Repeat the listing below from its first line through the line containing "Action: point(137,638)", with both of those lines included. Leave the pictures out of your answer.

Word and item position data
****
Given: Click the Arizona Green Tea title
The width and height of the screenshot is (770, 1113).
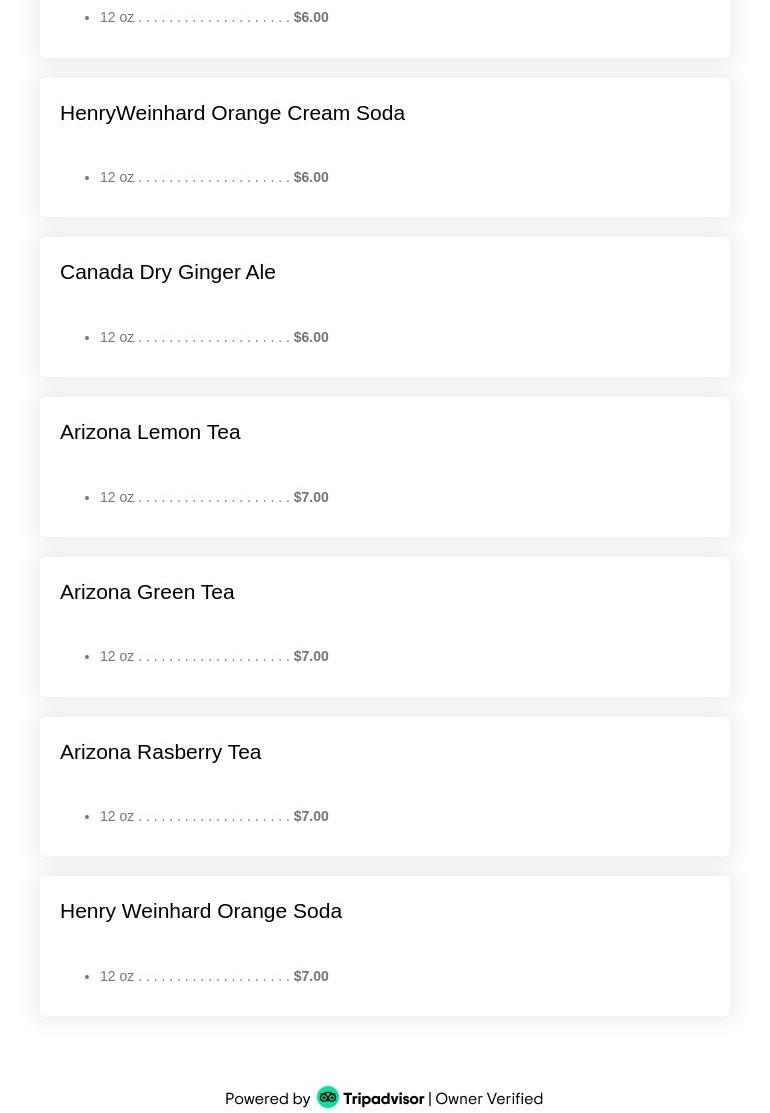Looking at the screenshot, I should tap(147, 592).
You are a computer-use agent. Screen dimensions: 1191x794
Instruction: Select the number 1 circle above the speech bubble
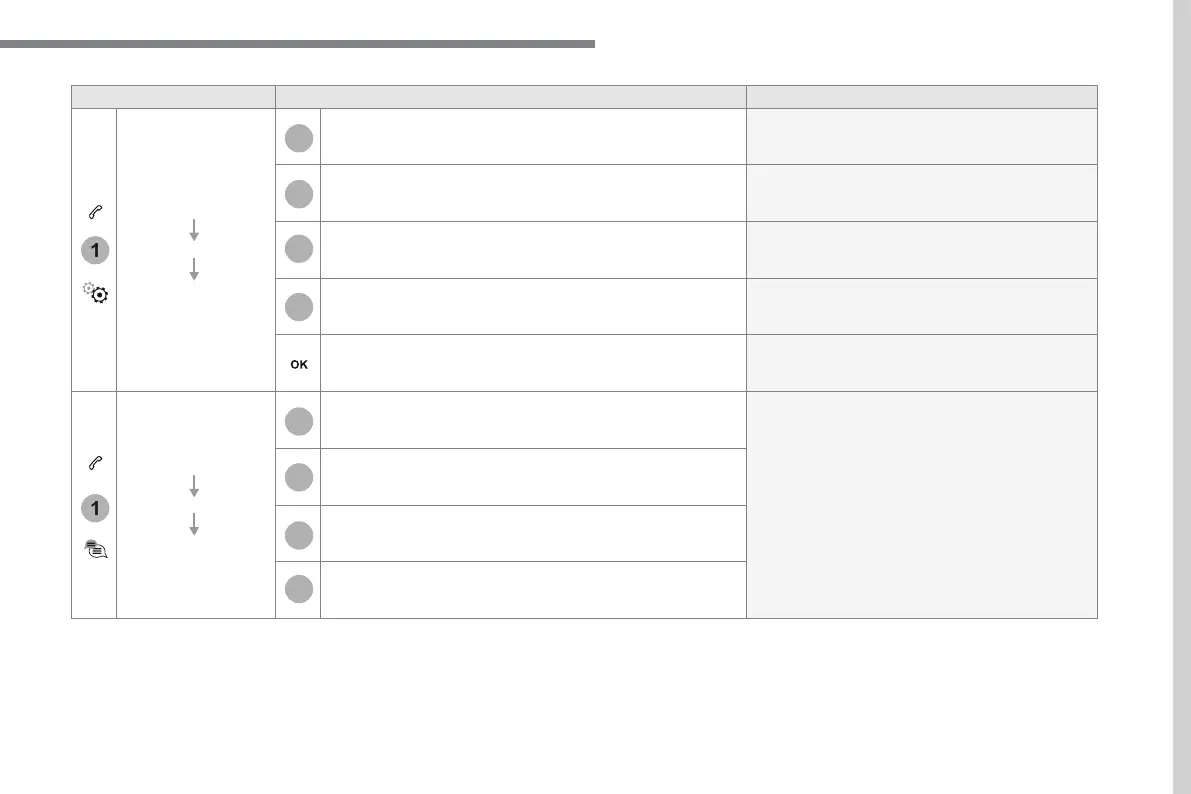[x=94, y=507]
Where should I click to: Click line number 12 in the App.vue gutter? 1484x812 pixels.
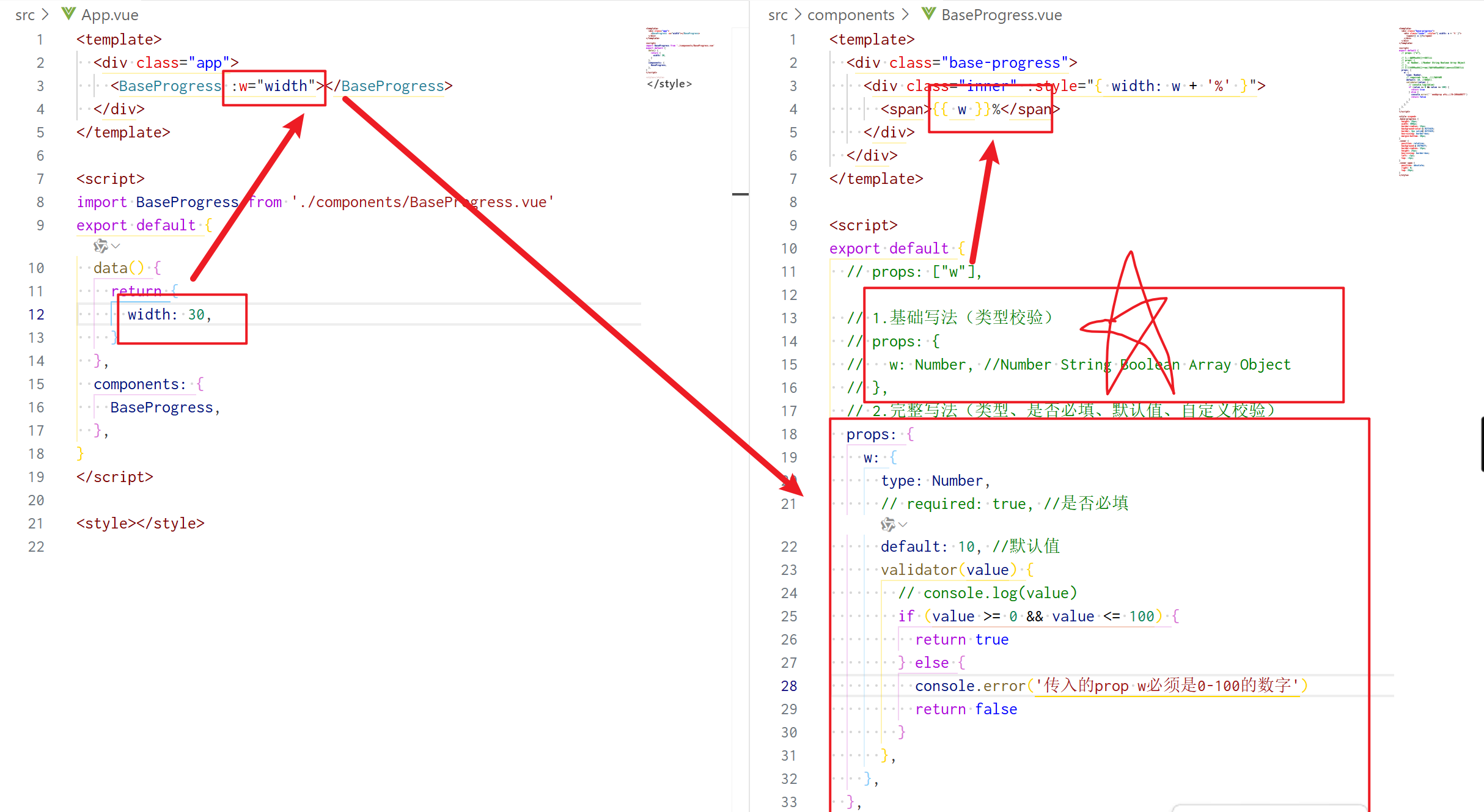pos(36,315)
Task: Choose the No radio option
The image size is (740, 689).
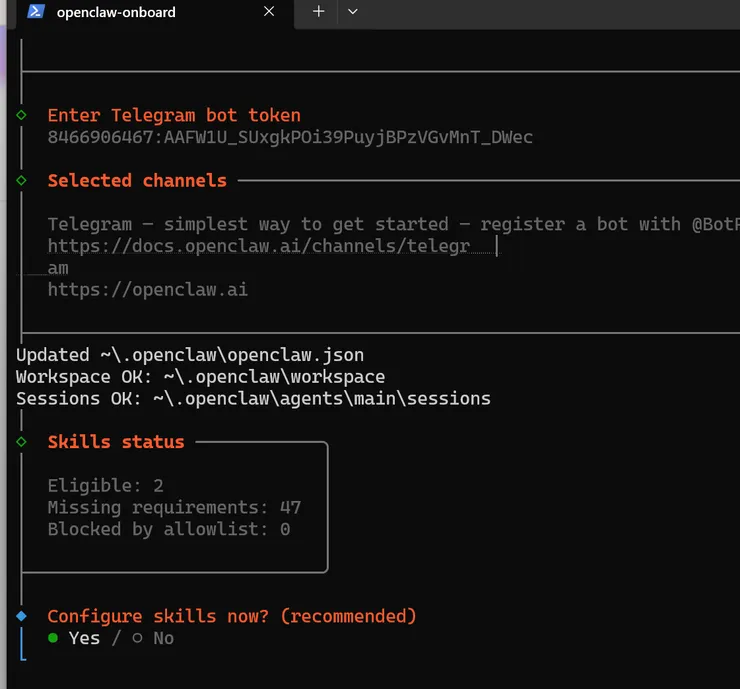Action: point(137,638)
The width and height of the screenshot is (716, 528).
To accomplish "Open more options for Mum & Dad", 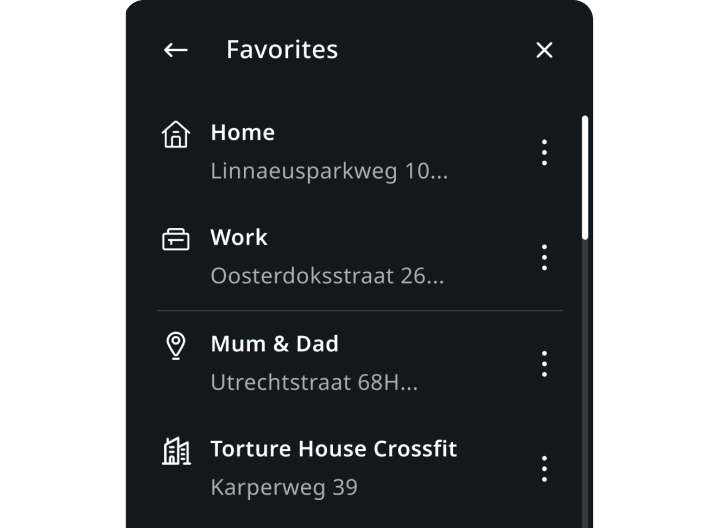I will click(544, 363).
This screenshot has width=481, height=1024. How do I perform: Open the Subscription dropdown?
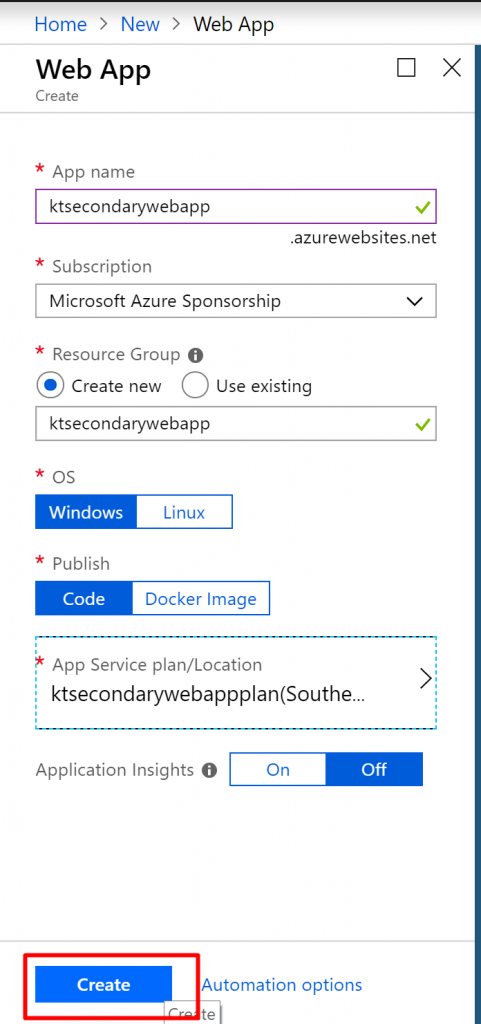[236, 301]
****
Answer for the task:
Given: Click the Arizona Green Tea title
The width and height of the screenshot is (770, 1113).
Looking at the screenshot, I should tap(147, 592).
You are a computer-use agent. Screen dimensions: 1191x794
Instruction: Select the number 1 circle above the speech bubble
[x=94, y=507]
Where should I click to: Click line number 12 in the App.vue gutter? 1484x812 pixels.
pos(36,315)
Task: Choose the No radio option
The image size is (740, 689).
Action: point(137,638)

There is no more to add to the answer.